I know. It's not a good day. But I just don't know how much more I can take. Right now I really need to vent and get it all off my chest. To put it plain, I'm fed up with EVERYTHING at this moment in time, ugh...

I know, not very positive nor nice nor motivating nor inspiring... guess things just get to me and I don't know how to deal with them.

First day today I had chocolate. It was within a snack but I consciously had it, after a week without. I caved in, yes I did but that shoes just how stressed I am.

On the one hand I haven't exercised in ages, between injuries, kids and tight schedules I just haven't had the energy to do anything. Then there's going back to work after 3 weeks holiday. Obviously family problems (dad and grandma) and what to do. All of the kids stuff falls on me, maybe too much responsibility, maybe just too much altogether, sigh.

Paula woke up 4 nights last week and had to give her some medicine against anxiety. I thought it was her training. On Sunday she wasn't feeling fine, she had a horrible night and yes, strep throat it was on Monday with very high fevers that have kept her home 3 days... first time ever. She had never missed more than a day at school each school year... turns out, the "harassment" that 2 boys have her under made her "pop" and have an axiety crisis and, as usual, it went to her throat, but this time bad.
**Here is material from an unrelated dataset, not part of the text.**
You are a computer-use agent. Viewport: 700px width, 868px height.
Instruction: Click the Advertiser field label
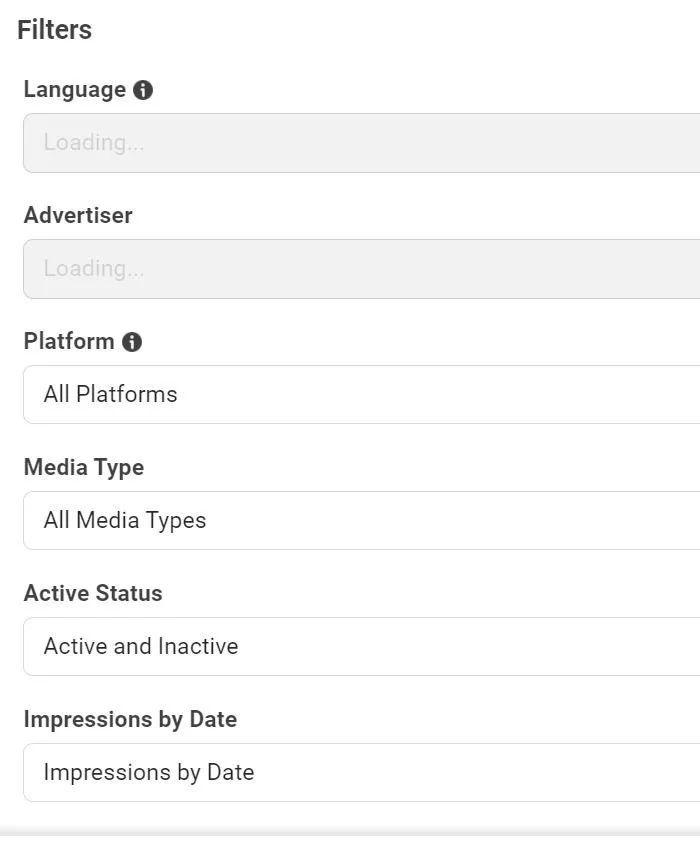point(78,216)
Back to school today and as soon as she got in the class the boys were on top of her. Managed to have school stuff see to it. But then, horrible training due to an exercise she can't (yet) do on the uneven bars and morover because of the comments of the coach. I've had it... I can't take anymore. I'm worried and I'm angry. In a way I feel she should fight for herself but on the other hand I don't want to push her. I'm lost... I don't know what to do. Right now I'd crawl into a hole, go to sleep and never get out, ugh... I know... not good but I just can't cope with anything else right now.

I don't know what to do. I think I'm the one that needs help really. She does need some. It can't be that at 8 she suffers this way. I don't know wether she's too sensitive or if she's a wimp... I'm scared of being too hard on her but I hate not getting a response... eek... is there a way out? What to do? What to do? Oh dear...

I guess I'll call it a day. I'm going to bed and hope to see some light some time soon. There's no hole I can crawl into so I'll have to face it all and keep going doing my best. Good luck Jacky!